In the main our success has been superb. We've got some customers who have had difficulties with their apps coping well with reboots (Servers coming up in the right orders) but we've worked with them on start up scripts so it waits for the servers to come online correctly.

With SQL, we're currently doing a couple of those manually still as everything we've tried on failover on the SQL clusters never seems to work properly... interested to see what others say here on those. Some of them just work perfectly and when the box is rebooted the failover works as expected.

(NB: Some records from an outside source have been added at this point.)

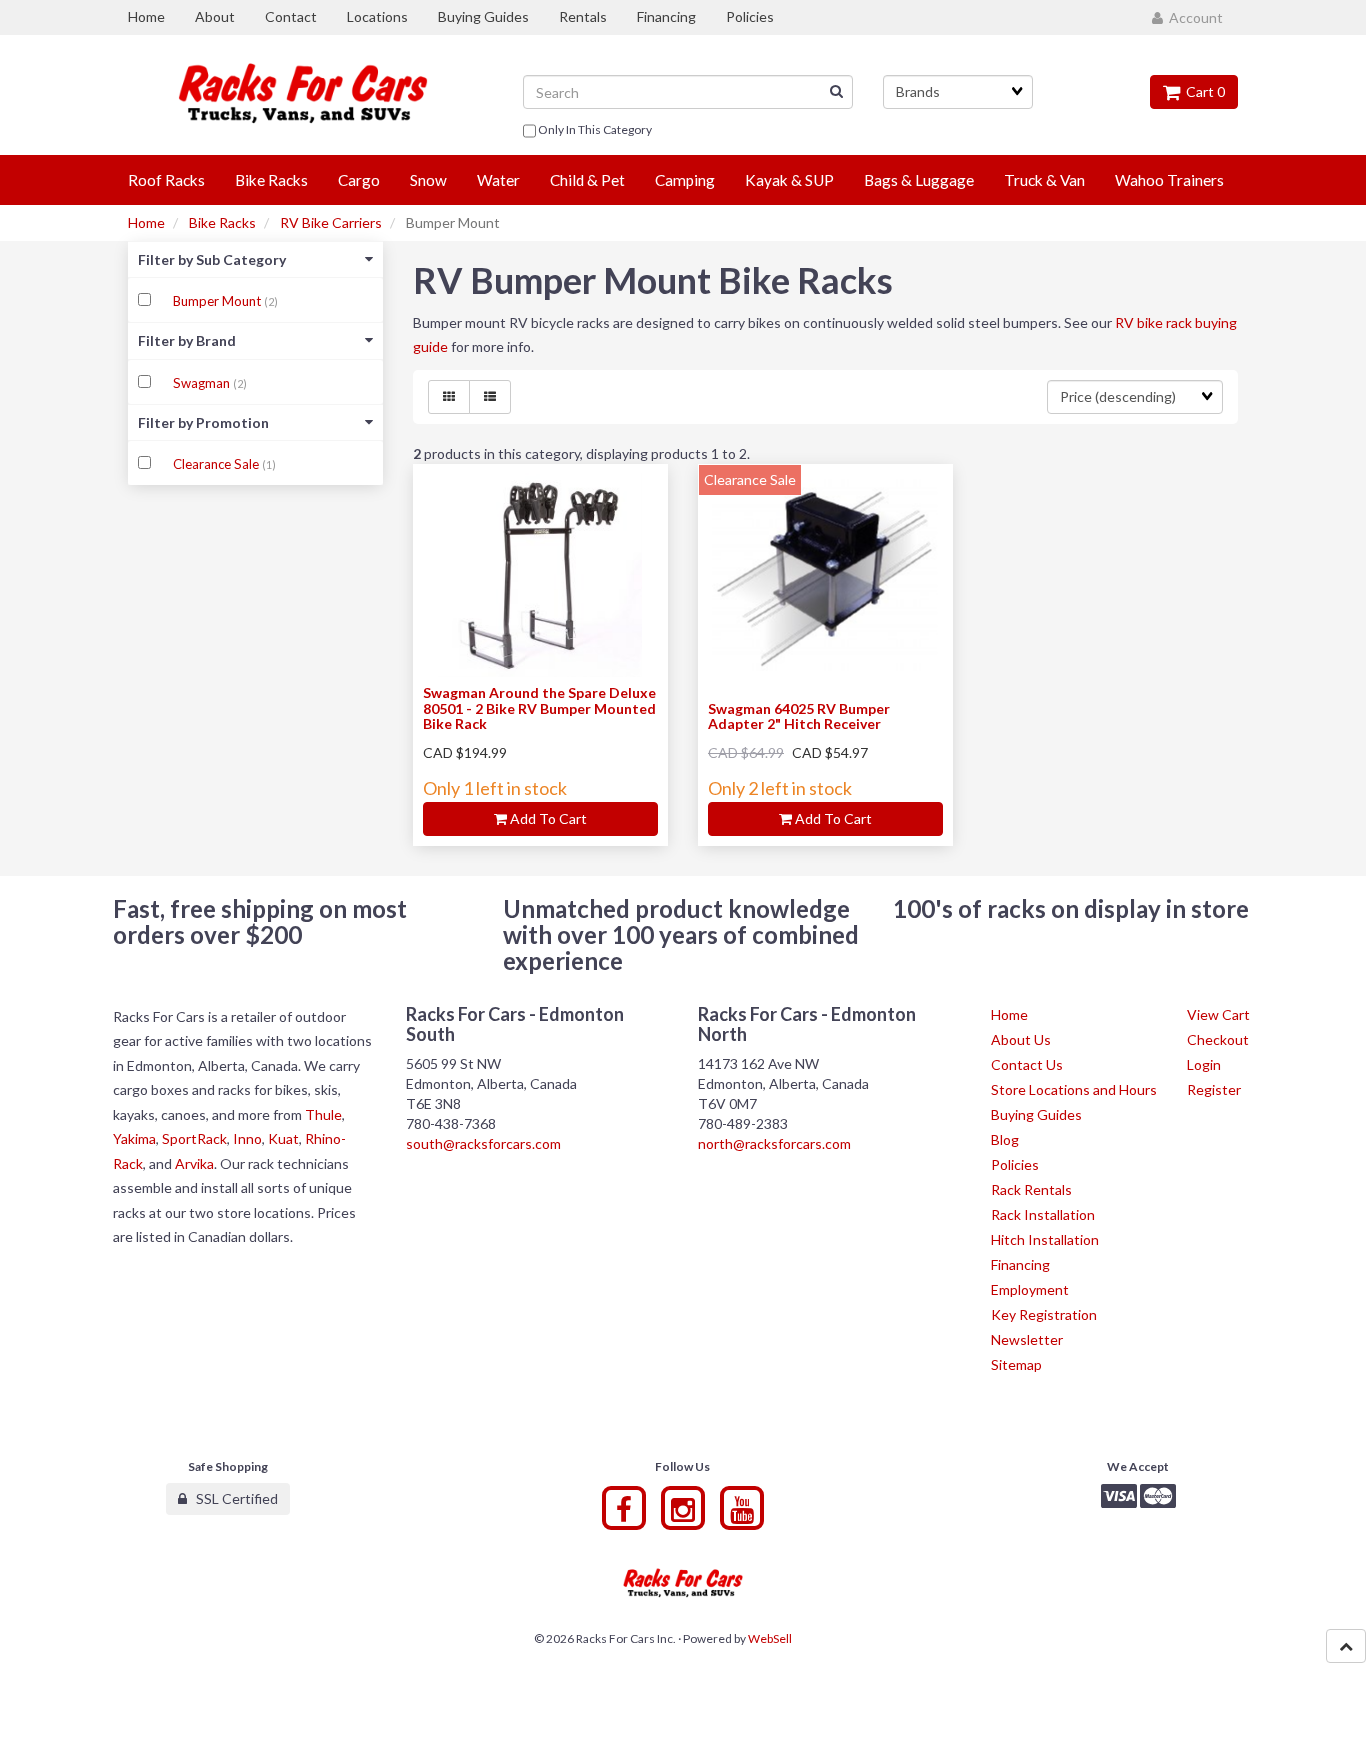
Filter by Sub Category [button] (212, 259)
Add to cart (547, 818)
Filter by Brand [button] (187, 340)
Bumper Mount (218, 301)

We've tried all sorts of comparisons and can't see the difference.

glenimp617 · 3 Aug 2018 at 08:34

Thanks, that is basically what I've ended up doing. SCCM for the patching with powershell scripts to handle the node failovers.

Did some testing yesterday which went well.

Eg: 15 node HV cluster

SCCM delivers the updates
on a set day run a batch file from a scheduled task every 2hrs for 23hrs. This checks the time, and runs a ps script against a certain hosts depending on what time it is
the ps script does all the failover, reboots and migrates resources back depending on what node it is

The reason for this is that we are currently over committed until we buy some new nodes (hopefully next month)

Conanius · 7 Aug 2018 at 17:49

I don't suppose you willing to share that Powershell script ?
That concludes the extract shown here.